Developers writing code for thousands of websites now have a stronger and more flexible architecture upon which to build their informational foundations.
Django 1.2, an updated Web development framework released this week, gives developers the ability to draw information from any number of different databases to create a single, cohesive website, said Jacob Kaplan-Moss, president of the Lawrence-based Django Software Foundation.
Such flexibility is considered key for people looking to build faster, more reliant and increasingly expansive websites.
“There are literally tens or maybe hundreds of thousands of developers using Django all over the world,” Kaplan-Moss said. “We have them on every continent, and that does include Antarctica, a group at a research station there. They use Django at the South Pole.”
The work started with developers at The World Company, owner of the Journal-World. They went on to release the code in 2005, and version 1.2 is the eighth public edition for an open-source project that thus far has drawn substantial contributions from about 500 individuals.
Their collective work allows a mortgage broker to use the framework for combining his service database with electronic forms. Media companies access photos, videos, audio files, documents and other media from various repositories to distribute content. NASA researchers tap into Django to share data through an intranet.
All now can draw upon countless databases by writing a single application.

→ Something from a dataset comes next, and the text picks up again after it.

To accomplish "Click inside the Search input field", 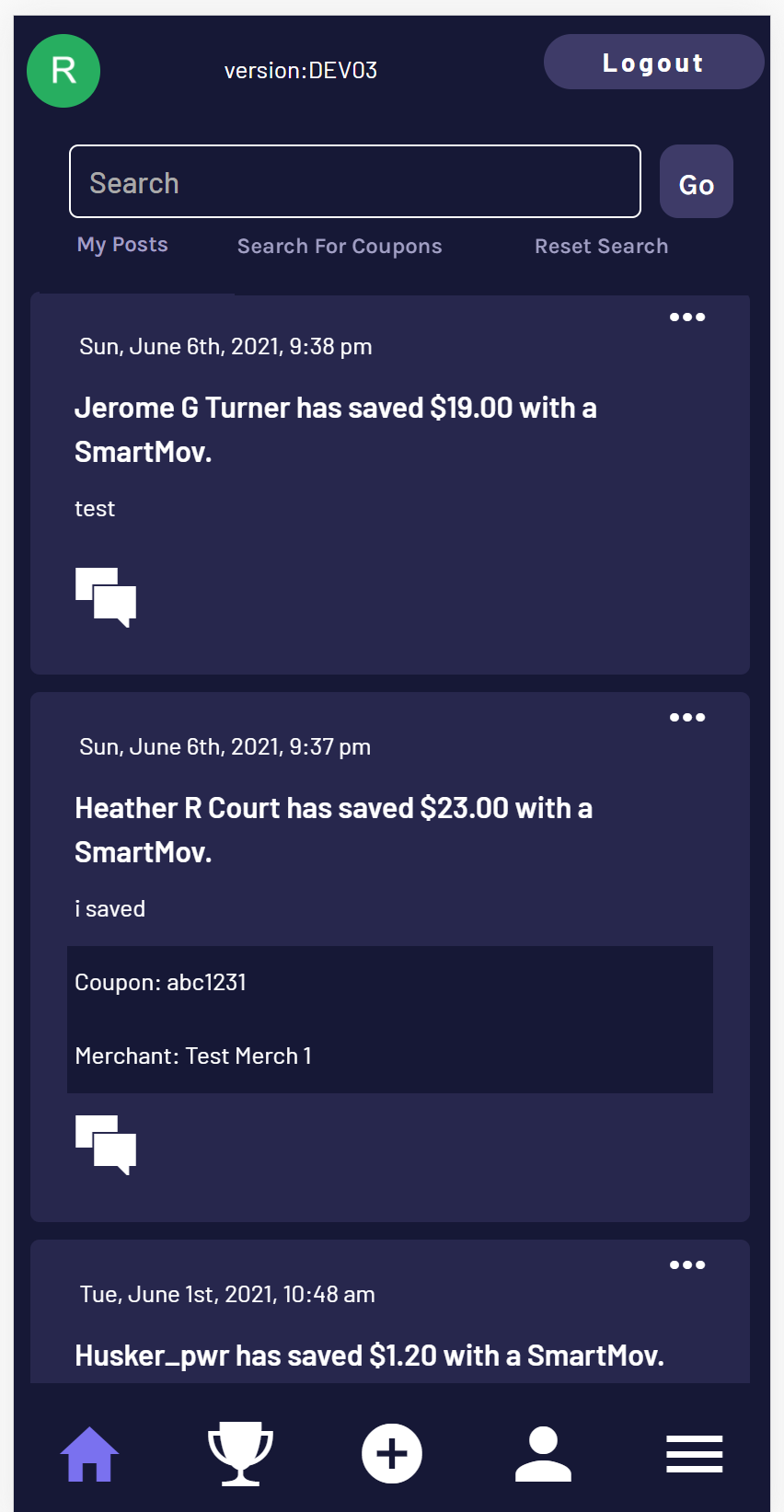I will (354, 181).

“That’s the big win for most developers using Django,” said James Bennett, who works at the Journal-World and serves as Django release manager.
The Django Software Foundation, a not-for-profit organization, formally holds the code, copyright and trademarks related to Django. The group also supports the hundreds of volunteers and thousands of users — more than 17,000 are on Django’s mailing list worldwide — who spend their time adjusting and incorporating the framework.
For more information, visit DjangoProject.com.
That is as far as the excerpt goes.